Wie mit dem dreigeschossigen, einst im geschlossenen Straßenzusammenhang stehenden, nun isolierten Stadtpalais umgehen? Diese Frage beantwortete das Basler Architekturbüro Diener & Diener im 1995 ausgelobten Gutachterverfahren am einfachsten, mit einer Erweiterung um einen seitlichen Anbau. So konnten die Prunkräume des historistischen Palais als Empfangsräume und Residenz in ihre alte Pracht zurückgeführt werden, während Kanzlei und Konsulat im Neubau untergebracht sind.

Roger Dieners Architektur war nie ein Augenschmaus. Niemand hat deshalb von ihm erwartet, dass er mit dem Erweiterungsbau das frühklassizistische Dekorationssystem des Altbaus weiterführt. Ein anderer Weg wäre die Konfrontation von Alt und Neu, die Verdeutlichung der geschichtlichen Brüche. Oder die geistreiche Interpretation der Proportionen und Maßverhältnisse mit modernen Mitteln. Diener entschied sich für eine Kombination aus beidem, eine schroffe Antwort auf den Altbau und einen Dialog im Detail. Der allerdings ist vom Beschauer nicht zu erspüren. Zu subtil ist die Uminterpretation der Tektonik des Neoklassizismus in die Raumtiefe des Neubaus. Schroff der Materialkontrast, ungnädig die Kubatur: Der Betonkörper ragt anderthalb Meter über die Attikabrüstung hinaus und verweigert dem Altbau jede Reverenz. Dieser hat zum Glück Statur genug, sich zu behaupten.

Aus einem Guss sei die gesamte Fassade, rühmen sich die Bauleute, denn sie haben das fünfgeschossige Teil au Wunsch des Architekten in 30 Stunden nahtlos betoniert.
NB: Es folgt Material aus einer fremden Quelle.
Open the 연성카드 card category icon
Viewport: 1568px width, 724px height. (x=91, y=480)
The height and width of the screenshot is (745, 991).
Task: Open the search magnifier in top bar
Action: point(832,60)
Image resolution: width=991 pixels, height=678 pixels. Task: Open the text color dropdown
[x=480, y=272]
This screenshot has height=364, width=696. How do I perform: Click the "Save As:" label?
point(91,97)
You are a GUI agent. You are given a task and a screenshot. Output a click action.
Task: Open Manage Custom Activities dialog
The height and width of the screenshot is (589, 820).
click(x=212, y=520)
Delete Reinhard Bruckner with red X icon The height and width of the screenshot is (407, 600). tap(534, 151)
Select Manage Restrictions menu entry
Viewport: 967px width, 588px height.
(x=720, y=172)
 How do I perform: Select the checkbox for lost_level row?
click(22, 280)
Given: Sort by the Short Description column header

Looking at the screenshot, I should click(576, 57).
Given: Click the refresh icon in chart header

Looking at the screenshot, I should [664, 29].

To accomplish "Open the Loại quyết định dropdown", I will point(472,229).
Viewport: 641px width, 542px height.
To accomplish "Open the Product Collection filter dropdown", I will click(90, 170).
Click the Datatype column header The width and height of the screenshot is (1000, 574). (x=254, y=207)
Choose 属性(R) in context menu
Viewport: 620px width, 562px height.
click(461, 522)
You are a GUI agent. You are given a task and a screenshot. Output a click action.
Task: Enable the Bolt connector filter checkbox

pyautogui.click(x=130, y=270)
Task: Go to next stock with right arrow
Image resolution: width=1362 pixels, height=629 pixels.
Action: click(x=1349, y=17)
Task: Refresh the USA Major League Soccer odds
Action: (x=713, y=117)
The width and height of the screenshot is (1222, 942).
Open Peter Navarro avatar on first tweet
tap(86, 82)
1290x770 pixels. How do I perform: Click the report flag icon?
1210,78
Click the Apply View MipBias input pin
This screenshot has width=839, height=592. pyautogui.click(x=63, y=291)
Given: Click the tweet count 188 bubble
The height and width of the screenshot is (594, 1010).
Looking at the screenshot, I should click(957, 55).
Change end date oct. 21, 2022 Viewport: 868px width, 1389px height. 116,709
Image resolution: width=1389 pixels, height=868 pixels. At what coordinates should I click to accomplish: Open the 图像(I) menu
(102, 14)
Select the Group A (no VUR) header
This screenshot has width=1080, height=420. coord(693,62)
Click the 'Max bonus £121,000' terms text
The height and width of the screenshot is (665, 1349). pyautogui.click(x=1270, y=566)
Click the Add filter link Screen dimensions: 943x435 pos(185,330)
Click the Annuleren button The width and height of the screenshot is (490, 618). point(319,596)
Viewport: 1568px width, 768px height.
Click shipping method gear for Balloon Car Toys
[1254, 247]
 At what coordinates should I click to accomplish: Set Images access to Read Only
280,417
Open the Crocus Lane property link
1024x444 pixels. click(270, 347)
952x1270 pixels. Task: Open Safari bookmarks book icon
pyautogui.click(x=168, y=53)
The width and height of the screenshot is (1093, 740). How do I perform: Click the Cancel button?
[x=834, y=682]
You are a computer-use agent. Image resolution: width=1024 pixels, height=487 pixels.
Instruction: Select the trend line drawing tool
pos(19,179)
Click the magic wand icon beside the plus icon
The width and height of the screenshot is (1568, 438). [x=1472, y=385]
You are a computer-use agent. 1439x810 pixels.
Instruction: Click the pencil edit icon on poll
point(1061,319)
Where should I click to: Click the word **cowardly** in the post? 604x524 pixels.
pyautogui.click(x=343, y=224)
Bläulich schimmert der Beton dank Zuschlägen aus Vogesengestein. Deutschschweizer Architekten sind Materialfetischisten.

Die Ostfassade mit vier Geschossen Bürofenstern müsste langweilig genannt werden, hätte sie nicht einen seltsamen, irritierenden Reiz, der sich erst beim zweiten Blick entschlüsselt. Die Fenster fluchten nicht axial übereinander, sondern sind pro Stockwerk kaum merklich eine Handbreit verschoben. Die westliche Brandwand des Altbaus, ist hingegen "Kunst am Bau": Helmut Federle hat vor die Mauer ein Fassadenrelief aus Sichtbeton gewuchtet, das auf kubisch-grobe Weise das Thema Fassadengliederung durch Fensteröffnungen interpretiert und so gar nicht mit dem feingliedrigen Relief der historischen Fassade zusammengeht.

Besser korrespondieren Alt und Neu im Inneren des Ensembles. Roger Diener hat den Muschelkalk für Gewände, Deckplatten und andere Bauteile aus dem selben thüringischen Steinbruch bezogen wie Hitzig beim Altbau 1870. Gediegene Türen und Beschläge wurden aus der Schweiz herangeschafft, selbst die Elektroinstallation gehorchen auf exterritorialem Botschaftsareal Schweizer Normen. Die Loggien des Altbaus hat der Architekt in einen Patio beim Neubau uminterpretiert, eine "Raumsäule" mit übereinanderliegenden Höfen, um die sich die Büros l-förmig gruppieren. Auf Steinbänken kann man im Sommer unter offenem Himmel Mittagspause machen. Hier, im Innenbereich, ist der Beton mit gelblichen brandenburgischen Sanden hergestellt und anschließend abgestrahlt worden - Innen und Außen werden bewusst unterschiedlich charakterisiert. So wird man überall im Inneren dieses qualitätvollen Hauses feinsinniger architektonischer Überlegungen und Gestaltungen gewahr, so man bereit ist sie zu sehen. Schade nur, dass außen der Dialog der Fassaden nicht gelingen will.